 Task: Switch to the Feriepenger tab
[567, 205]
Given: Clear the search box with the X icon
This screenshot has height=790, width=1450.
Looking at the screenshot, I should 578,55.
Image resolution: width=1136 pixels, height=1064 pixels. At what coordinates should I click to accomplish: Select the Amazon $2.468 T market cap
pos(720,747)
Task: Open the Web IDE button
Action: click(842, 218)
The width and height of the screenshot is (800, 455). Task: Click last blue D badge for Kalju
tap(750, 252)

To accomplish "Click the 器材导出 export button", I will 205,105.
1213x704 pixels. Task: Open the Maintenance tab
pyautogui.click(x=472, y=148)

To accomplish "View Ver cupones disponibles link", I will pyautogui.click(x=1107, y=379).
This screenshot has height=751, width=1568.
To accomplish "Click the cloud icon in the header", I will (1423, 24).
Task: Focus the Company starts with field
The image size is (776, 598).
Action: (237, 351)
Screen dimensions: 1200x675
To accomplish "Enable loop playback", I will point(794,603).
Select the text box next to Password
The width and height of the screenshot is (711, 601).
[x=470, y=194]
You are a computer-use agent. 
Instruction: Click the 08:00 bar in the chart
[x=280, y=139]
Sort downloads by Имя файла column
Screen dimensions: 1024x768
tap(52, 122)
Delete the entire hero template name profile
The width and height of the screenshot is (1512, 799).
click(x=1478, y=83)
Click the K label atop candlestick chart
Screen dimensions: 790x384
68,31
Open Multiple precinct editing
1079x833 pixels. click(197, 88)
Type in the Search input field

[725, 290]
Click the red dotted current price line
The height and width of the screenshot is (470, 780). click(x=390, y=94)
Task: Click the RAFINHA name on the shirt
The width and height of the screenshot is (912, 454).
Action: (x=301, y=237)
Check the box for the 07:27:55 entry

###

Assignment: Only the lines above starting at the one containing "This screenshot has height=751, width=1568." and ending at the one containing "Task: Click the RAFINHA name on the shirt", both included, are to be returned, exactly as they read.

Written answer:
This screenshot has height=751, width=1568.
To accomplish "Click the cloud icon in the header", I will (1423, 24).
Task: Focus the Company starts with field
The image size is (776, 598).
Action: (237, 351)
Screen dimensions: 1200x675
To accomplish "Enable loop playback", I will point(794,603).
Select the text box next to Password
The width and height of the screenshot is (711, 601).
[x=470, y=194]
You are a computer-use agent. 
Instruction: Click the 08:00 bar in the chart
[x=280, y=139]
Sort downloads by Имя файла column
Screen dimensions: 1024x768
tap(52, 122)
Delete the entire hero template name profile
The width and height of the screenshot is (1512, 799).
click(x=1478, y=83)
Click the K label atop candlestick chart
Screen dimensions: 790x384
68,31
Open Multiple precinct editing
1079x833 pixels. click(197, 88)
Type in the Search input field

[725, 290]
Click the red dotted current price line
The height and width of the screenshot is (470, 780). click(x=390, y=94)
Task: Click the RAFINHA name on the shirt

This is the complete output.